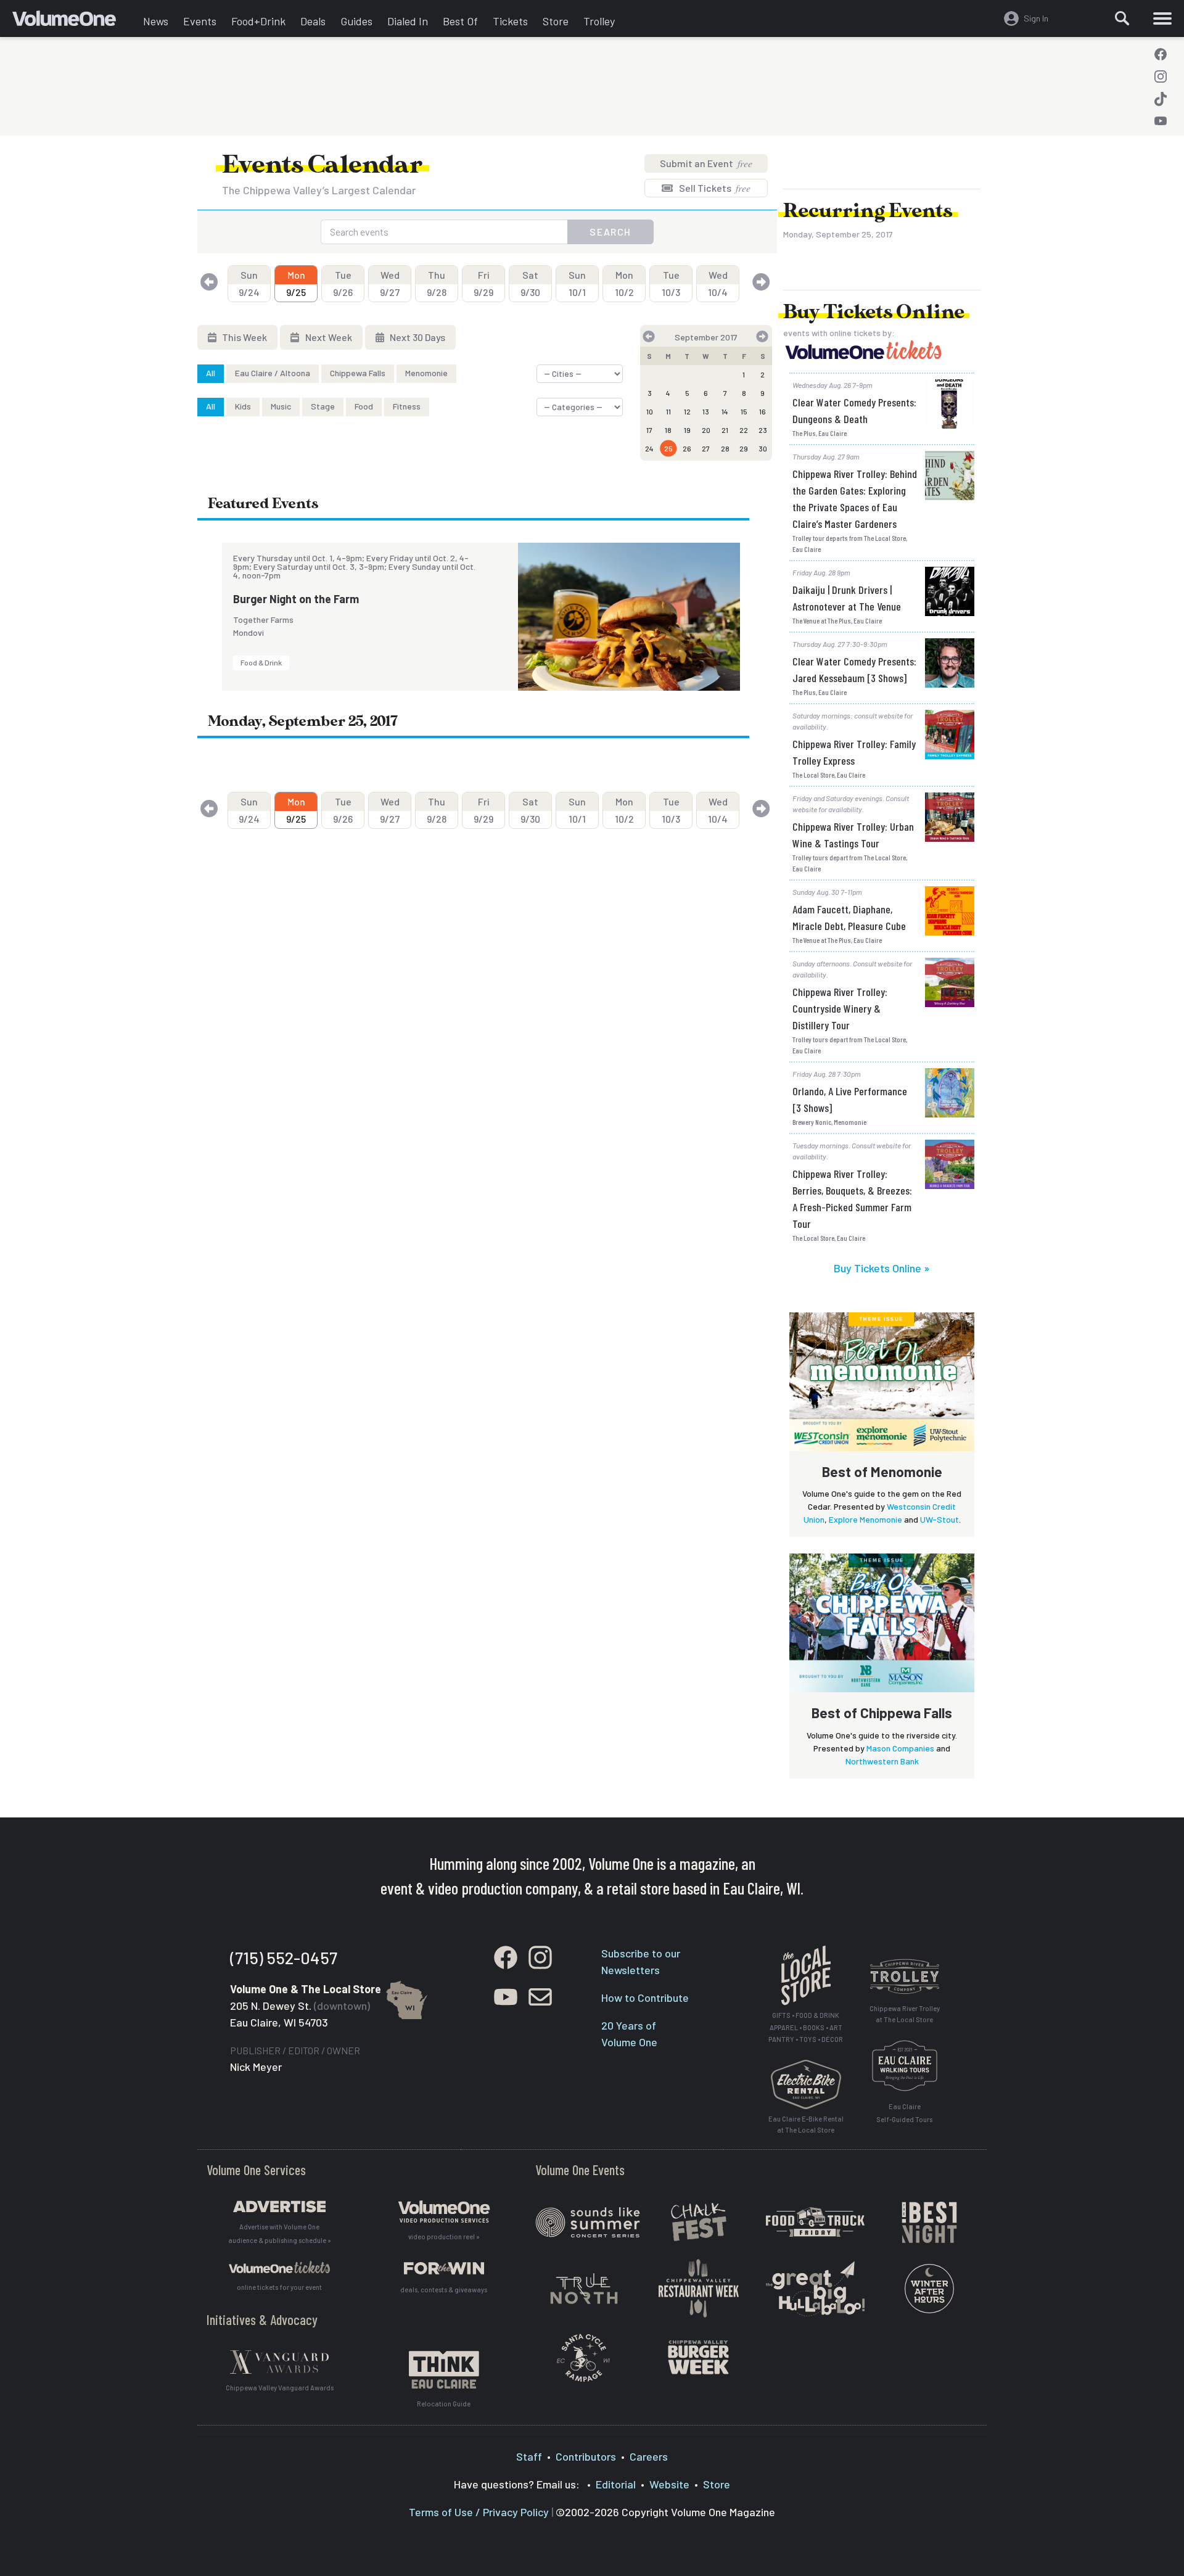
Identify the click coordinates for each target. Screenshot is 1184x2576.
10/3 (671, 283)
***
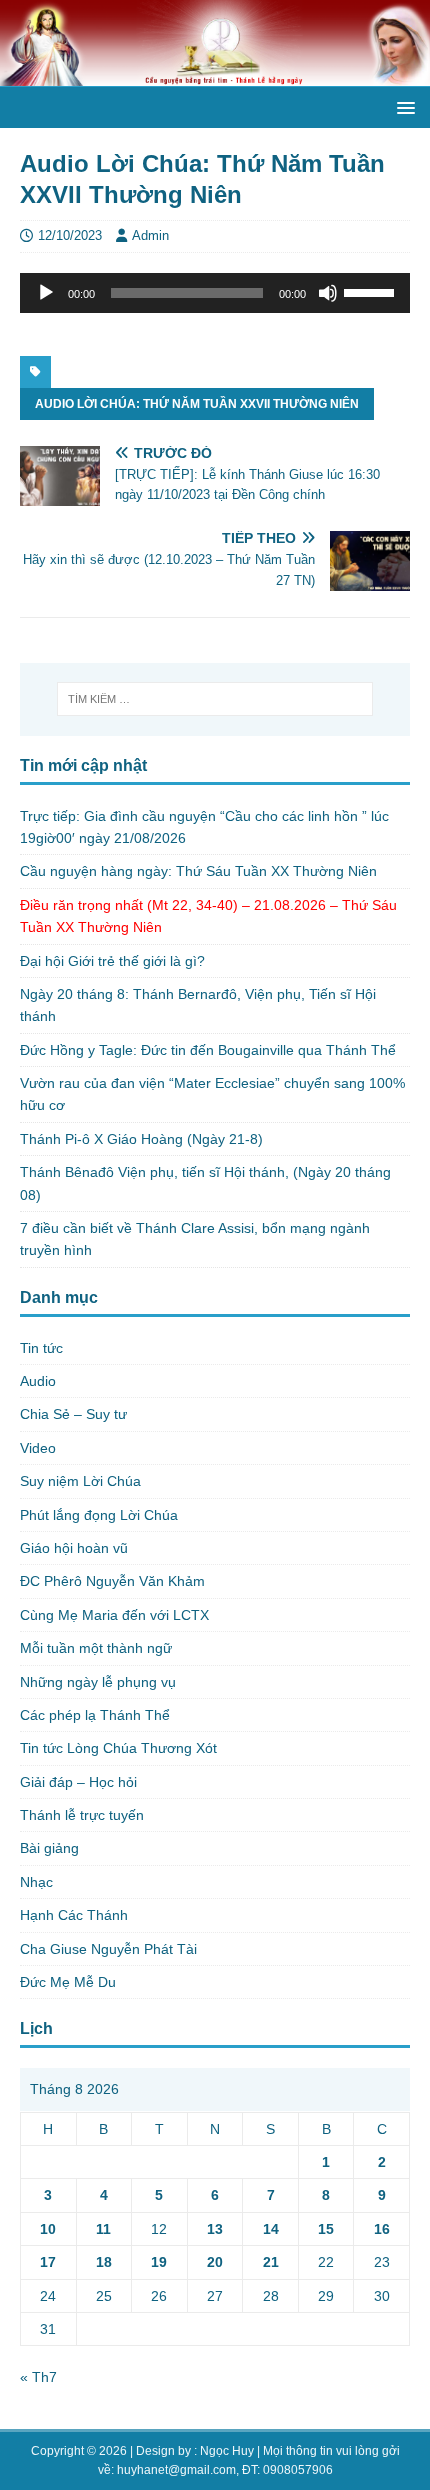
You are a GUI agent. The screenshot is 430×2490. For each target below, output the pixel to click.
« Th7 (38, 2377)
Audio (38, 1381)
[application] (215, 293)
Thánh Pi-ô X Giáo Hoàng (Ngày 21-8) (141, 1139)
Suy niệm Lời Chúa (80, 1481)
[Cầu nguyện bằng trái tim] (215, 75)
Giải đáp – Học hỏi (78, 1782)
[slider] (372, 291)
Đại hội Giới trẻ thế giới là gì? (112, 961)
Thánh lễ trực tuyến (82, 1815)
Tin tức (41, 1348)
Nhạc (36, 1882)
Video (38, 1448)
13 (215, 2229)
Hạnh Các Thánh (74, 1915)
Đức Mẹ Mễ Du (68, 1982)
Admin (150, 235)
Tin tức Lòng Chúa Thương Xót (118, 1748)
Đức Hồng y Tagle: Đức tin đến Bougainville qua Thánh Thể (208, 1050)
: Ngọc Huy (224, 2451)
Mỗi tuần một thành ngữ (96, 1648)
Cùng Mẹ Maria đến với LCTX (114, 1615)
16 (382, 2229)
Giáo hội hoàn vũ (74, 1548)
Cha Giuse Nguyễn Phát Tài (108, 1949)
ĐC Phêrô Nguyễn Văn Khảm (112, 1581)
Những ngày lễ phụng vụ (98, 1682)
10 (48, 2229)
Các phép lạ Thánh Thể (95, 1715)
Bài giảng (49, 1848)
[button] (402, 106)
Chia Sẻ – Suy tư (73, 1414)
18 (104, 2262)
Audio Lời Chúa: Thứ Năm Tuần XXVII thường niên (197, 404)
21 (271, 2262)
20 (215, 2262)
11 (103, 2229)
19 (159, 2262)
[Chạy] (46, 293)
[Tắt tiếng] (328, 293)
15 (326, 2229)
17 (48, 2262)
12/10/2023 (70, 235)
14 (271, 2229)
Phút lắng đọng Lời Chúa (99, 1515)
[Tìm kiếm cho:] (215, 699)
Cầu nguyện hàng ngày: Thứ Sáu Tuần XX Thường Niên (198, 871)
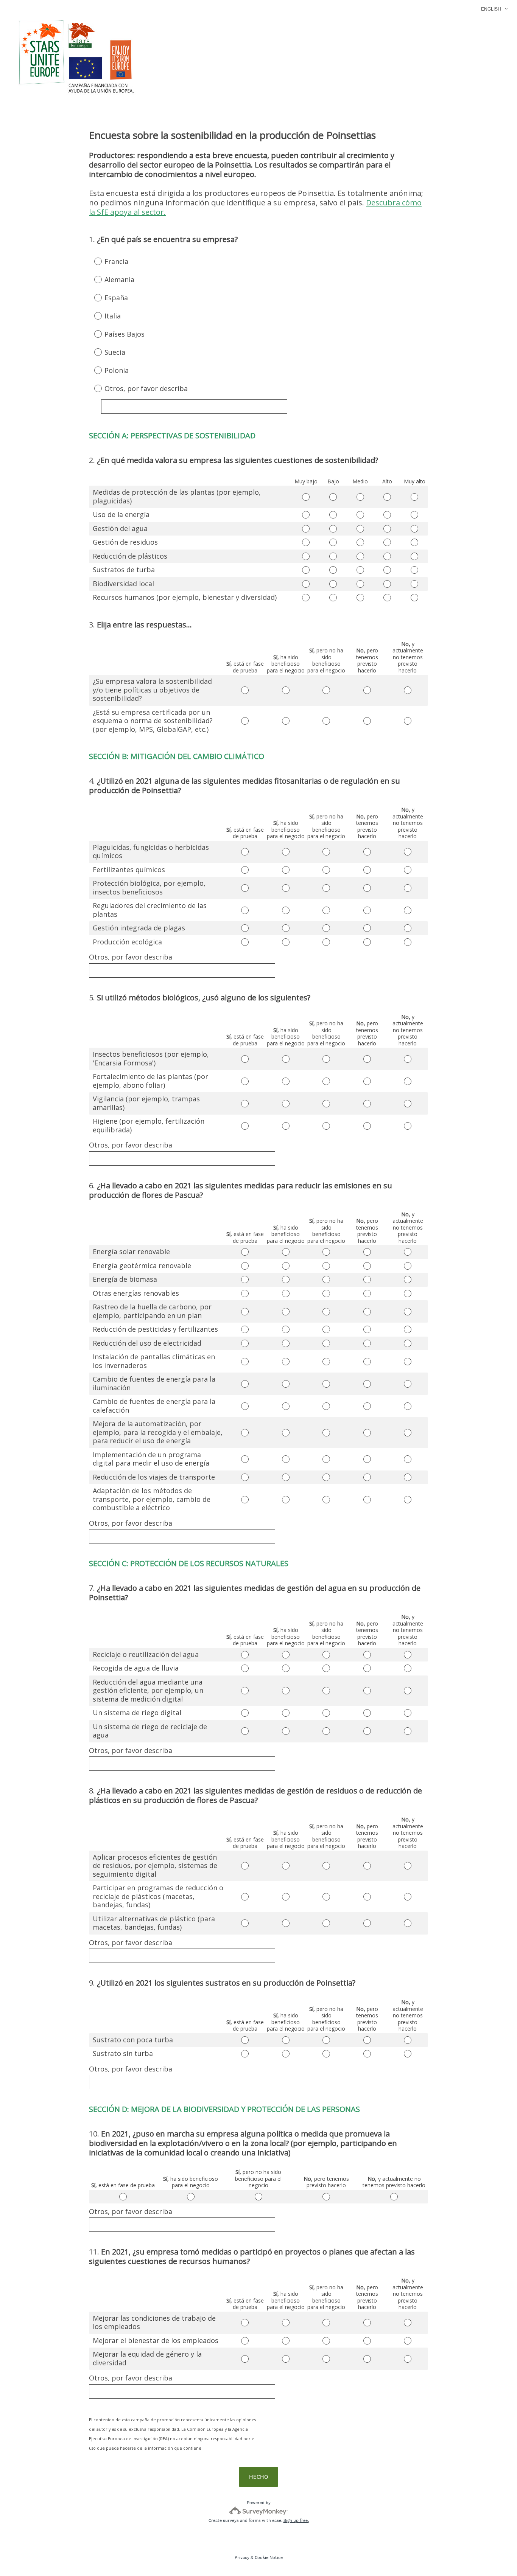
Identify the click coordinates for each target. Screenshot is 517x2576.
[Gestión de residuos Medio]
***
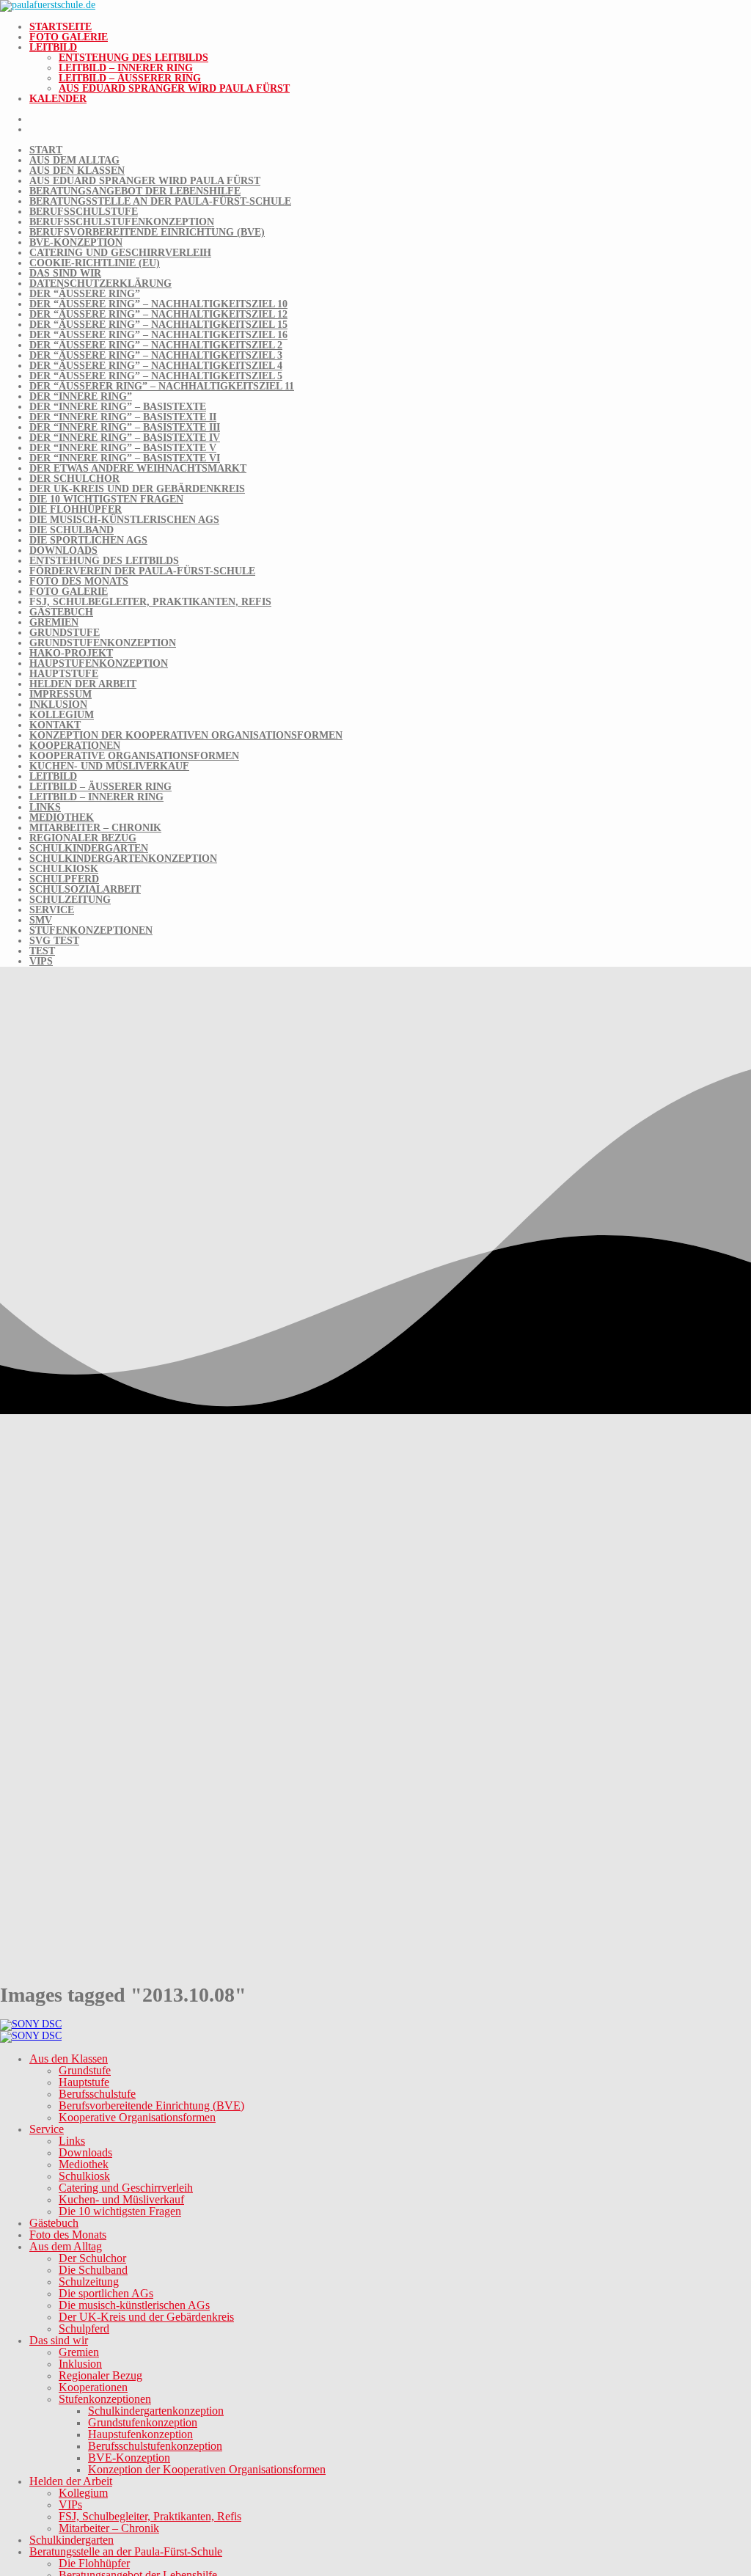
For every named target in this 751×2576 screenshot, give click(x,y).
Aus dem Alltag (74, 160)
***
**Exercise description**
Using the data above, which lines fall from the one with "21 (271, 2262)" through the one with "[Gestión de residuos Medio]"? Repeat them exactly, ends included, minus any pictures.

**Final answer**
21 (271, 2262)
20 (215, 2262)
11 (103, 2229)
19 (159, 2262)
[Chạy] (46, 293)
[Tắt tiếng] (328, 293)
15 (326, 2229)
17 (48, 2262)
12/10/2023 (70, 235)
14 (271, 2229)
Phút lắng đọng Lời Chúa (99, 1515)
[Tìm kiếm cho:] (215, 699)
Cầu nguyện hàng ngày: Thứ Sáu Tuần XX Thường Niên (198, 871)
Identify the click coordinates for each target. Screenshot is 517x2576.
[Gestión de residuos Medio]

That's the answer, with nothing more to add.